Писано в лето 7515-е от Сотворения мира и 2007-е от Рождества Христова, в 600-ю годовщину преставления старца Саввы, в стольном граде Москве, удельном Звенигороде и попутном меж ними патриаршем сельце Переделкине.
Жития лучших мужей и в древности
по обычаю писали ради прибывающей
от этого пользы.
Нам же ныне напоследок, когда мы достигли
конца времён, ещё более это необходимо.
Одна забота печалит и удручает меня
более других: если я не напишу и никто
другой не напишет Жития, то боюсь
быть осуждённым, согласно притче о
негодном рабе, закопавшем талант и
обленившемся.
Эта книга может вызвать много споров. В ней немало гипотез, пробелов и недоговорённостей. Автор предполагает возможные будущие обсуждения или даже замечания, но это лишь пробудит свежую мысль по отношению к делам и помыслам великих духовных подвижников прежних времён. Потому здесь используется максимально возможное количество источников и мнений специалистов. Однако автору не претит утверждение, что порой весьма простые и живые рассуждения в гораздо большей степени помогают отразить или почувствовать веяния эпох, нежели самые ухищрённые доказательства.
Итак.
Много лет назад в подмосковный Звенигородский монастырь зашёл задумчивый молодой человек, приблизился к его святыням, а чуть позднее прочитал и переписал по-своему старинное Житие основателя обители — игумена Саввы. Это был поэт Александр Пушкин.
Спустя некоторое время один студент-медик, можно сказать по распределению, попал в город Звенигород и устроился работать врачом в местной больнице. Он много трудился вёл дневник, создавал рассказы и фельетоны о сельской жизни и стал потом известнейшим на весь мир литератором. Но ни разу, нигде и никогда он не вспоминал ни о соседнем монастыре, ни об имени преподобного Саввы. Это был писатель Антон Чехов.
Так же и в нашей памяти. Один человек что-то видит, а другой говорит — здесь ничего нет интересного. Пытливый паломник скажет: меня интересуют и мне важны внутренняя жизнь и чудеса, связанные с житием почитаемого старца. А историк-исследователь заметит: мне нужно точно знать — имена, цифры, факты и ссылки на документы, без этого всё просто не имеет смысла и ценности. И оба будут правы, хотя каждый — по-своему. Соединить же всё вместе, почувствовать в результате такого синтеза приближение к правде и даже к истине — непростая задача.
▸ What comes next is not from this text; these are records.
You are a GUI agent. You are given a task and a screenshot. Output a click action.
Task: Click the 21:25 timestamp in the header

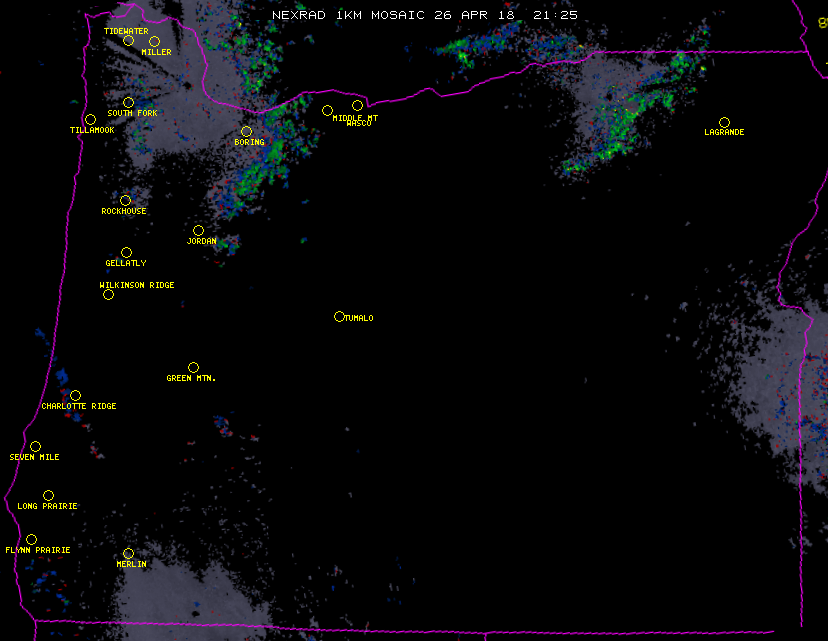(557, 15)
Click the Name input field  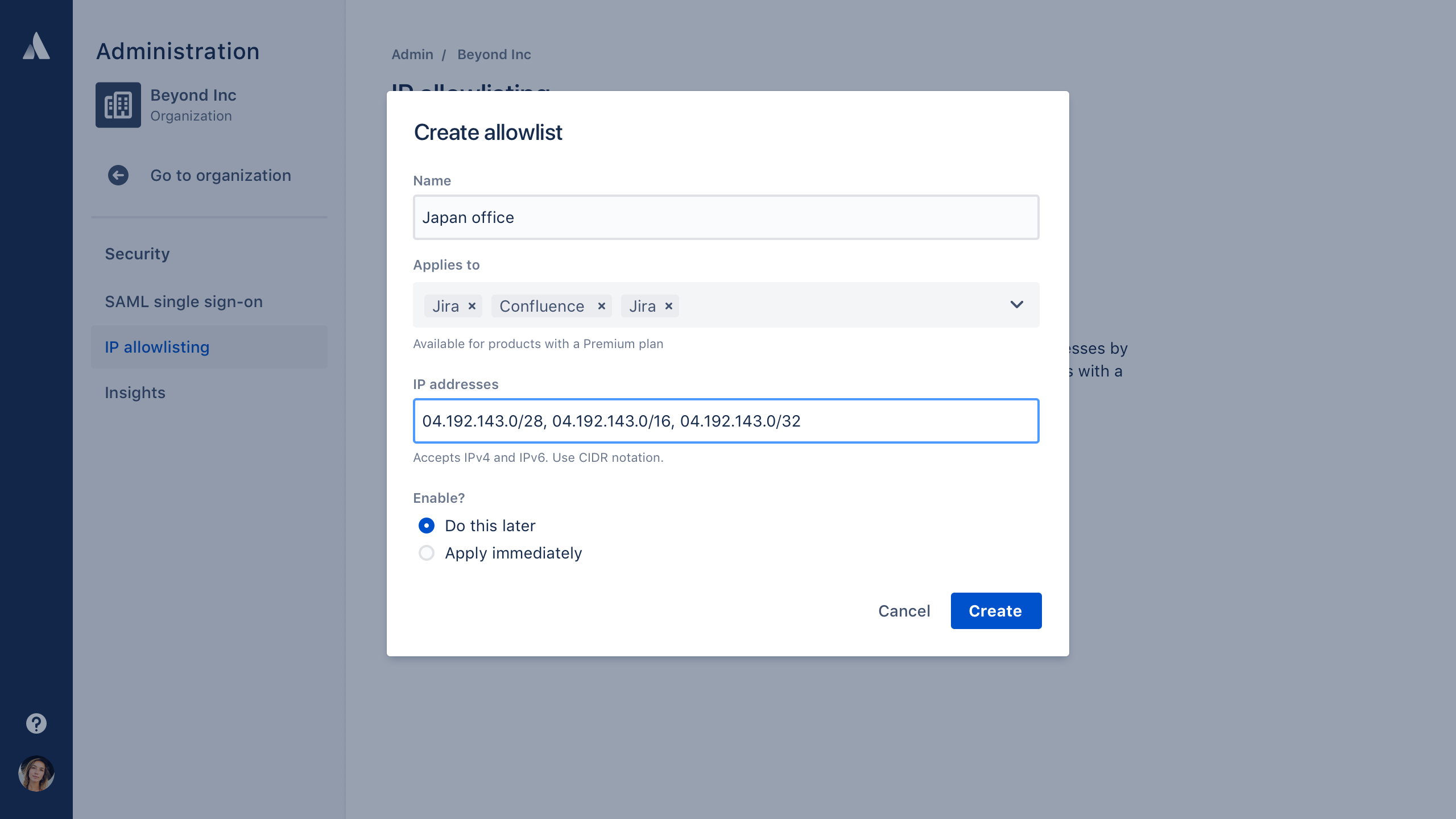tap(726, 217)
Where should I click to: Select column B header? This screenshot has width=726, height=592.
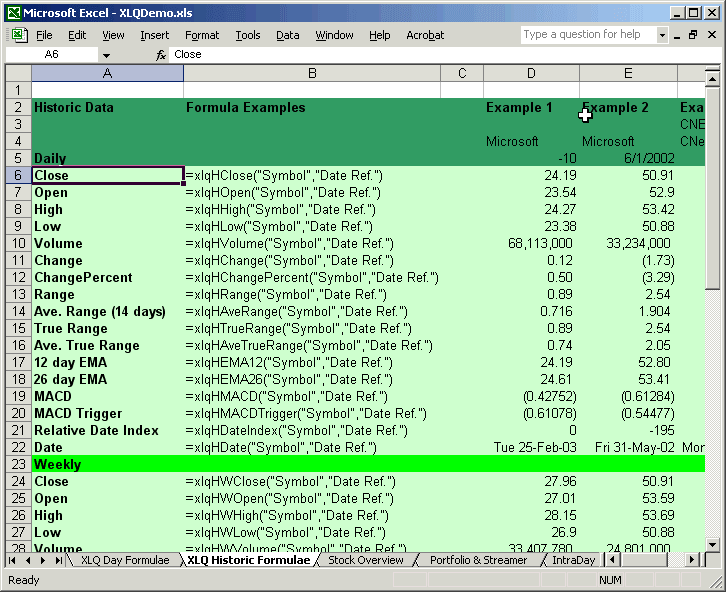(x=312, y=74)
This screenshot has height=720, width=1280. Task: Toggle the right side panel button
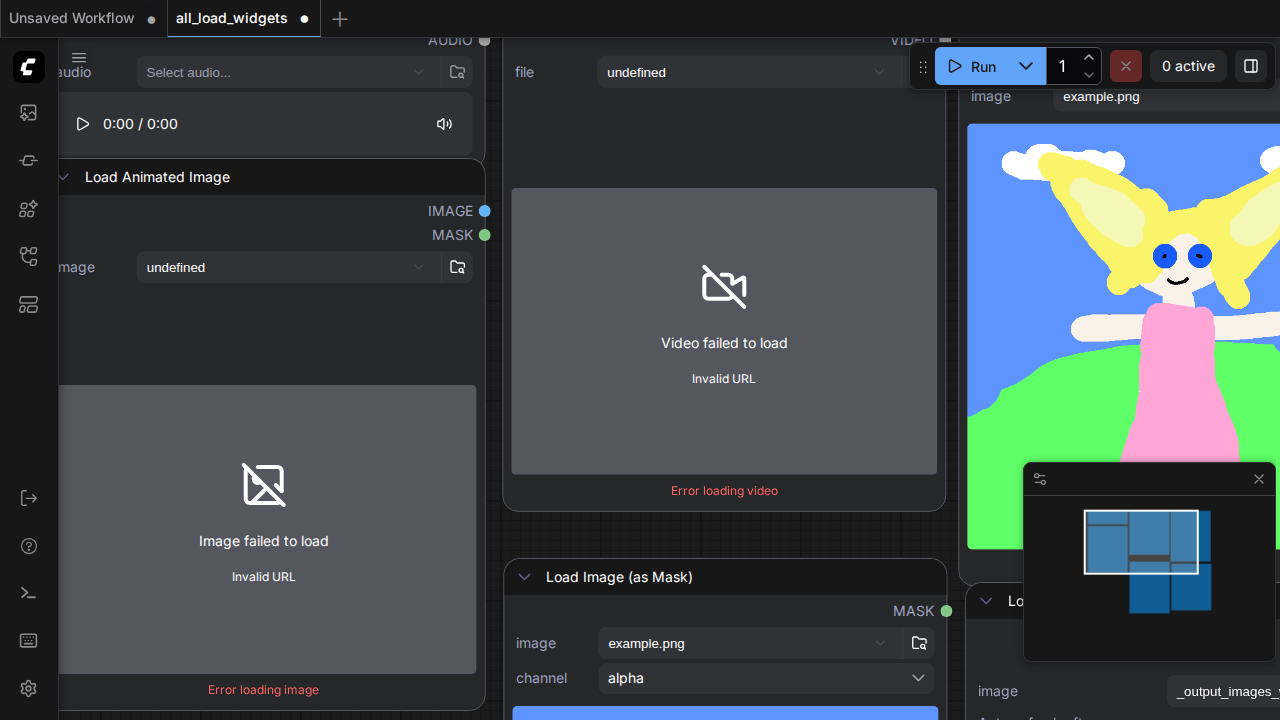point(1251,66)
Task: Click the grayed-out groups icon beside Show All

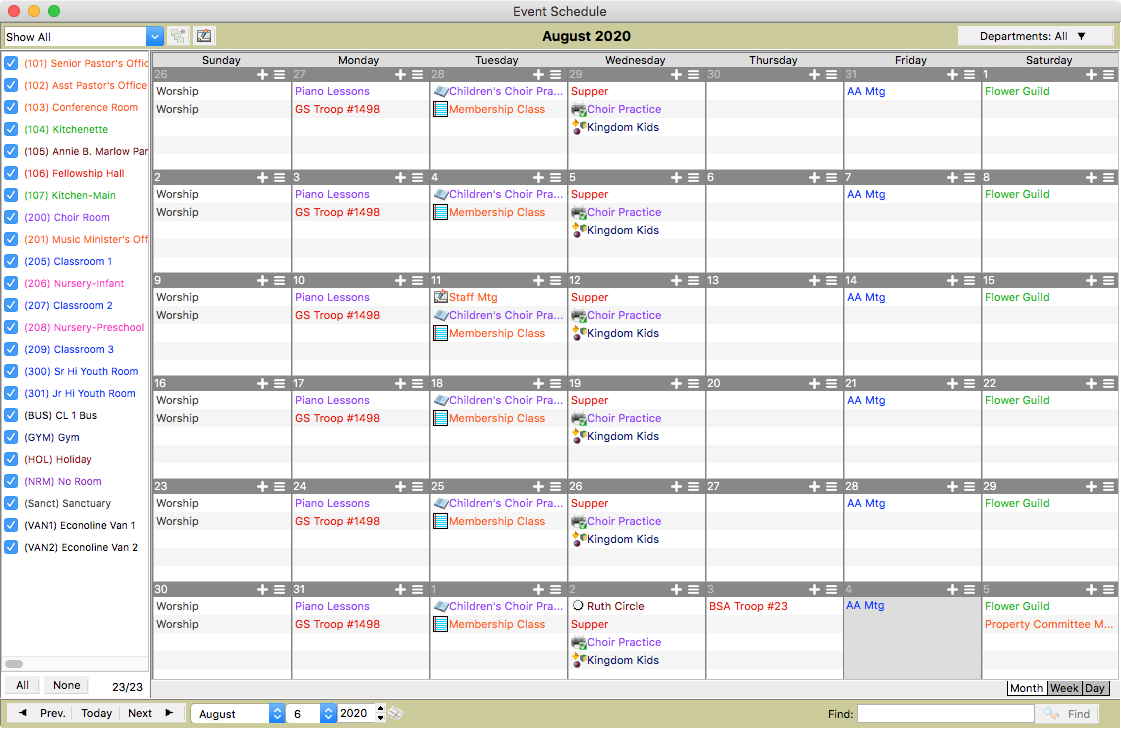Action: point(178,36)
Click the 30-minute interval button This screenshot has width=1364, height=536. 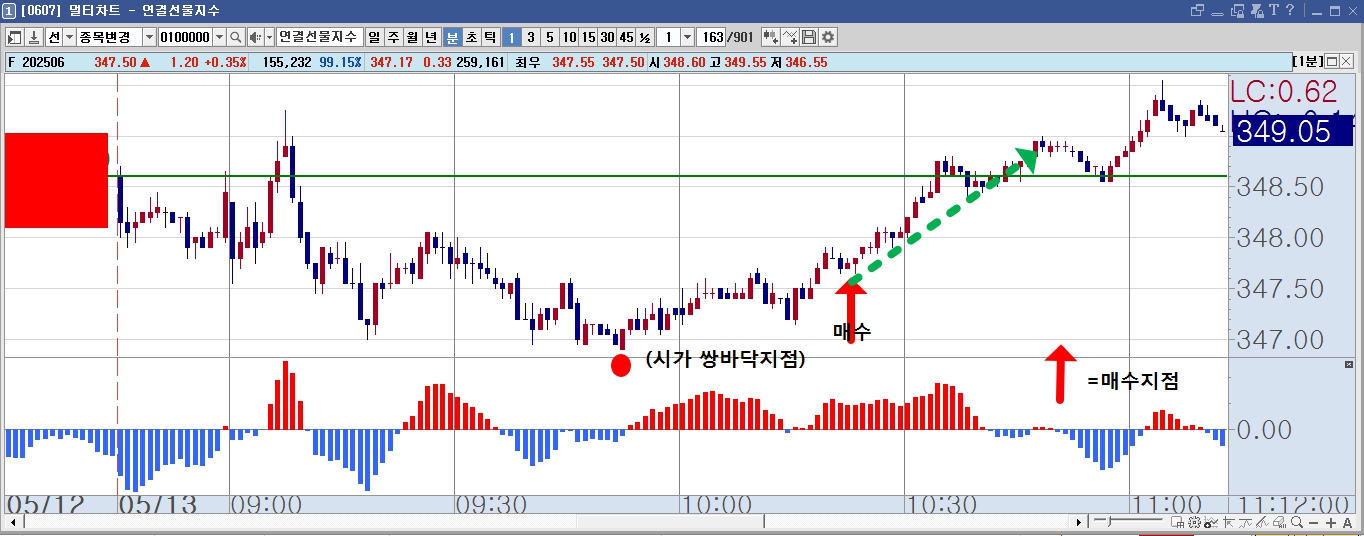607,37
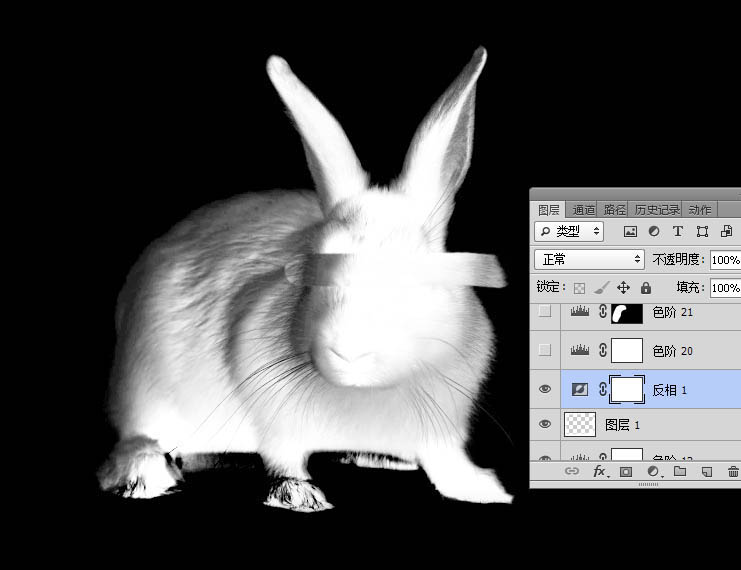Show the hidden 色阶 21 layer
The height and width of the screenshot is (570, 741).
point(545,312)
Именно об этом мне приходилось думать в первую очередь, когда я начинал работу над книгой о преподобном Савве Сторожевском. Слово «преподобный» означает — святой из монашествующих, стяжавший высочайшее нравственное достоинство своими подвигами и чистотой жизни. В церковном мировосприятии этот эпитет — «преподобный» — принято всегда ставить перед именем почившего святого инока. Однако мы намеренно почти не станем употреблять его в книге, дабы не появилось у светского человека ощущения некоей «древности» обитавшего на Звенигородском холме старца. Кстати, слово «старец» также не совсем обыденное. Для тех, кто живёт в монастыре, оно имеет особенный смысл. Нам придётся в книге гораздо чаще употреблять именно его, и пусть читатель воспримет это даже в буквальном, мирском смысле — ведь мы будем говорить о человеке, который прожил очень долгую жизнь. И на поверку оказывается, что она важна и интересна, как и всё его наследие, которое настолько актуально и живо сегодня, что продолжает играть немаловажную, хотя и незаметную на первый взгляд роль в нашей современной истории.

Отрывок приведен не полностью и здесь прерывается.